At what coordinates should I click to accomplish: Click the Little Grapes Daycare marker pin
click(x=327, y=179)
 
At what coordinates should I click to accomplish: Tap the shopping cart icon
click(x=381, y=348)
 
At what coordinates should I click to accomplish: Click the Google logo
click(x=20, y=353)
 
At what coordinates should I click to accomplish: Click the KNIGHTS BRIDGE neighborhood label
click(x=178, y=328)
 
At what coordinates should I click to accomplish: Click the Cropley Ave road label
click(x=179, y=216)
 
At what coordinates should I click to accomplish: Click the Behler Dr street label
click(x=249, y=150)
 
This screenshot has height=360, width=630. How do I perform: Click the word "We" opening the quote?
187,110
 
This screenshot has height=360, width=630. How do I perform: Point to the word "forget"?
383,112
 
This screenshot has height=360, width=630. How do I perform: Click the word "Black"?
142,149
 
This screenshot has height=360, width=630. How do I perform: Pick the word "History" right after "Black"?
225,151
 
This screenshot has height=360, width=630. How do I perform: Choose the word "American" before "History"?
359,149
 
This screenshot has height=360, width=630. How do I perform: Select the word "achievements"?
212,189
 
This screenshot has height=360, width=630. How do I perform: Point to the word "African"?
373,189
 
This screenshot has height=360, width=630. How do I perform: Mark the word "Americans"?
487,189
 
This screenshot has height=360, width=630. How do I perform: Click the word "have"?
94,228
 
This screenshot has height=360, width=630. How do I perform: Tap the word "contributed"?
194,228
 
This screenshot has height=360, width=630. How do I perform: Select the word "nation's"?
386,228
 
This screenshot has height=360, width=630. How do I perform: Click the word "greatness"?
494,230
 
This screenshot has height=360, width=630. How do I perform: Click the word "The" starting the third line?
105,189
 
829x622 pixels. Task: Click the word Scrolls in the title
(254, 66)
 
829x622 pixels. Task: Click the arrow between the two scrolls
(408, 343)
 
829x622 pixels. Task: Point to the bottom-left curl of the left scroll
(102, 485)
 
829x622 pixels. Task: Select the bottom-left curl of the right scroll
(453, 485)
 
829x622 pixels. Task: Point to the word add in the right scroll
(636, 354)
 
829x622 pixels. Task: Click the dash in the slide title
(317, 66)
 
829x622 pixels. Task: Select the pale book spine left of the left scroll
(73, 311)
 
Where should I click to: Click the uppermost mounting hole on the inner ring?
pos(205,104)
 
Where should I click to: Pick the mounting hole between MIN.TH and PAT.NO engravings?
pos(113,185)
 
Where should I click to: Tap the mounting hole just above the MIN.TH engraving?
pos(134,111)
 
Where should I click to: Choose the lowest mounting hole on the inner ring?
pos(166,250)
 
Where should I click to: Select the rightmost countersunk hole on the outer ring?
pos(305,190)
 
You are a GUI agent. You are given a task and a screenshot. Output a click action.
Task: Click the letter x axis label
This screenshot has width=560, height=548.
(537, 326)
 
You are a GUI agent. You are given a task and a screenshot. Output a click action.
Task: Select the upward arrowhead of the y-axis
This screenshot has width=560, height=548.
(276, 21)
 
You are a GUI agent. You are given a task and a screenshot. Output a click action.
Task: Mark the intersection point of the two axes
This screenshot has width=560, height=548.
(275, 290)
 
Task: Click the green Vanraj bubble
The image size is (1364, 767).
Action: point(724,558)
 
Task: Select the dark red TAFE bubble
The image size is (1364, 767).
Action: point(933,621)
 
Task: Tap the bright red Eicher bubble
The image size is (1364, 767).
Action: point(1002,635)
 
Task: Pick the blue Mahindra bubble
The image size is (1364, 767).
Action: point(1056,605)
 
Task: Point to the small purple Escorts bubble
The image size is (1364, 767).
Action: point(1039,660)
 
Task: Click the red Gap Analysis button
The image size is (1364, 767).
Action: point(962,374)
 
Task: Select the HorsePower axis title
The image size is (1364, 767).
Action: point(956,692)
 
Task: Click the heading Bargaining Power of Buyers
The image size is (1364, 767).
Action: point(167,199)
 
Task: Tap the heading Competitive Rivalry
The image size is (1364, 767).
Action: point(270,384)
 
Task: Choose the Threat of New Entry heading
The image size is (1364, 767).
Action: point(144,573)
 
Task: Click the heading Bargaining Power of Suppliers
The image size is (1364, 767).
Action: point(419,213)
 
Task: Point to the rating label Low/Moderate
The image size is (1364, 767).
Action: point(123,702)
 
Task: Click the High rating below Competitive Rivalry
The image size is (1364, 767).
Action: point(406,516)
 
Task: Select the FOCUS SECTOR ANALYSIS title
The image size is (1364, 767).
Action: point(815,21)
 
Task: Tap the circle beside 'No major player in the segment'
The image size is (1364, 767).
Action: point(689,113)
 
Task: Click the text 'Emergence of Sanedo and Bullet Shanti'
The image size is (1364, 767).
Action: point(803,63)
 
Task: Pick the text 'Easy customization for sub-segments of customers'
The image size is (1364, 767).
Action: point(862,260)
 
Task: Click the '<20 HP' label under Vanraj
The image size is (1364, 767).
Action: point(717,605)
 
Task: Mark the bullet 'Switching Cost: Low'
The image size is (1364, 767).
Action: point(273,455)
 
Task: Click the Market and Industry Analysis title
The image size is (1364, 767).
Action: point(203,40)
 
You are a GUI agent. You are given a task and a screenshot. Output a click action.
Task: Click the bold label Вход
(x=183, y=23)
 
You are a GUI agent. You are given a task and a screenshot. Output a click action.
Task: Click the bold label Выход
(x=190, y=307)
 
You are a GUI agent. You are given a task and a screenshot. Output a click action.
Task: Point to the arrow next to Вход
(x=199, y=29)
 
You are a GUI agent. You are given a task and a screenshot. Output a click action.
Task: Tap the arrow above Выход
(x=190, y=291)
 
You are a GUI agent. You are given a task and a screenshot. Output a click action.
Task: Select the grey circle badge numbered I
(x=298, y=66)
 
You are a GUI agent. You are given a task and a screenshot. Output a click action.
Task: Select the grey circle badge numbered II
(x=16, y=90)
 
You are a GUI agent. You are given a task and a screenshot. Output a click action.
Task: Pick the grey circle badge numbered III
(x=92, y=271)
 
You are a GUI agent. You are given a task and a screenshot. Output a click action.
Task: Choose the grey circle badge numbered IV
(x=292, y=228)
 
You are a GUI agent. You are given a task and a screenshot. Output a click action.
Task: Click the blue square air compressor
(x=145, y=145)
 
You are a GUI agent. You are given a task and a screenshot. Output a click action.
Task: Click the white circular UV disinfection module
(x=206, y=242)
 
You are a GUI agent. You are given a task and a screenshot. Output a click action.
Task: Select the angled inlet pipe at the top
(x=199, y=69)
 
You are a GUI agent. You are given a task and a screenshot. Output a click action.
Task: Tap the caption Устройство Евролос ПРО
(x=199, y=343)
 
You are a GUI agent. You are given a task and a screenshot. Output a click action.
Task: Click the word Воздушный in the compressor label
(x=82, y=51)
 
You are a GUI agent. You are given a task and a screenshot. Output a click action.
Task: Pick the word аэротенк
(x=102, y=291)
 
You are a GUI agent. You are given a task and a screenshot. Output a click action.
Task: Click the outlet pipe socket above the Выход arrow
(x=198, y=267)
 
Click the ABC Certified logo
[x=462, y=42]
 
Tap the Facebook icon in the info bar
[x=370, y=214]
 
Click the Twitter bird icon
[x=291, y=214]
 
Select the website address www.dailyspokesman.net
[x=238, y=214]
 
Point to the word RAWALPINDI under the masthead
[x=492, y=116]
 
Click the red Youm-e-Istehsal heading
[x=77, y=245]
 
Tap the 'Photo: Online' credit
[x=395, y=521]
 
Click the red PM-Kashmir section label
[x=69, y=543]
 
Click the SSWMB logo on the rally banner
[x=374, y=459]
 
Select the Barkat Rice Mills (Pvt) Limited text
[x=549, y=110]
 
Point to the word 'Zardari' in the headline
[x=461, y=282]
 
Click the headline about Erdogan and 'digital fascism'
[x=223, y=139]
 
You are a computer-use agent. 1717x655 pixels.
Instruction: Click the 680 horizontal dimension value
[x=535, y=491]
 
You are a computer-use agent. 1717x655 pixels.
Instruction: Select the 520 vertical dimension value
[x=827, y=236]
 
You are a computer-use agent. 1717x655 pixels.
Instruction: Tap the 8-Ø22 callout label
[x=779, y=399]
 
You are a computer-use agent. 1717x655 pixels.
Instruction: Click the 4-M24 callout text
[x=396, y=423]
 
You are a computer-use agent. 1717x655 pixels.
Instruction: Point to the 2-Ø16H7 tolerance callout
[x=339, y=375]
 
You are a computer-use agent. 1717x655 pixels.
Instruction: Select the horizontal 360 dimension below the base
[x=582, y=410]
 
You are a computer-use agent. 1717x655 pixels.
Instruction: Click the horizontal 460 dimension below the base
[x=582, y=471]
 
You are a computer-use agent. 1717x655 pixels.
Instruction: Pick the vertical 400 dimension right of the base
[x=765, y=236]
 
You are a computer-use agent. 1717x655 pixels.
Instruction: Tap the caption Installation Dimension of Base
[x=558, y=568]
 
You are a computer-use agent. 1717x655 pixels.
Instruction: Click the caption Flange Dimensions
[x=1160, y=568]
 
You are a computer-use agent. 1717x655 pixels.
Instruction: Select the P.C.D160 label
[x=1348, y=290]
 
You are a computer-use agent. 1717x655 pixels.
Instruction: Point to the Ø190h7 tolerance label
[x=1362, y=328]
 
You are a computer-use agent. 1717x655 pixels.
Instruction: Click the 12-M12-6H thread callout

■ ■ ■ ■ ■

• _Stated goal_: Render the data from its first line through the line containing "click(x=20, y=353)", both included, as a Markdown table with the columns Row and Line. Number each nonblank line in order and omit blank lines.

• _Complete response_:
| Row | Line |
|---|---|
| 1 | At what coordinates should I click to accomplish: Click the Little Grapes Daycare marker pin |
| 2 | click(x=327, y=179) |
| 3 | At what coordinates should I click to accomplish: Tap the shopping cart icon |
| 4 | click(x=381, y=348) |
| 5 | At what coordinates should I click to accomplish: Click the Google logo |
| 6 | click(x=20, y=353) |